Należy zaznaczyć, iż załączony do pozwu weksel został wystawiony in blanco w celu zabezpieczenia wierzytelności wynikającej z określonego stosunku i w związku z tym remitent był upoważniony do jego uzupełnienia jedynie zgodnie z porozumieniem zawartym z pozwanym. Powiązanie przez strony upoważnienia do uzupełnienia weksla in blanco z istnieniem i treścią zobowiązania podlegającego zabezpieczeniu (stosunku podstawowego względem roszczenia wekslowego) powoduje, że remitent w zasadzie nie może na podstawie prawa wekslowego uzyskać wobec wystawcy weksla własnego więcej praw niż mu przysługuje w ramach stosunku, z którego wynika podlegająca zabezpieczeniu wierzytelność, czyli w ramach tzw. stosunku podstawowego względem roszczenia wekslowego (por. uchwała połączonych I. SN: Izby Cywilnej oraz Izby Pracy i Ubezpieczeń Społecznych z dnia 24 kwietnia 1972 roku, III PZP 17/70 oraz uzasadnienie ww. wyroku SN z dnia 9 września 2010 roku, I CSK 641/09).

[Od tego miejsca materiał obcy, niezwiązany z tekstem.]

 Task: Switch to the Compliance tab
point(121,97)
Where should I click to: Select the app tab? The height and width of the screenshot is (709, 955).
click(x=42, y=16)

W związku z powyższym wystawca weksla może wysuwać zarzuty dotyczące stosunku podstawowego, gdy brak jest skutecznych zarzutów wekslowych. Może więc kwestionować samo istnienie lub rozmiar roszczenia wekslowego ze względu na jego związek ze stosunkiem podstawowym. Spór przenosi się wówczas z płaszczyzny stosunku wekslowego na płaszczyznę stosunku prawa cywilnego (wyrok SN z dnia 14 listopada 2006 roku, II CSK 205/06).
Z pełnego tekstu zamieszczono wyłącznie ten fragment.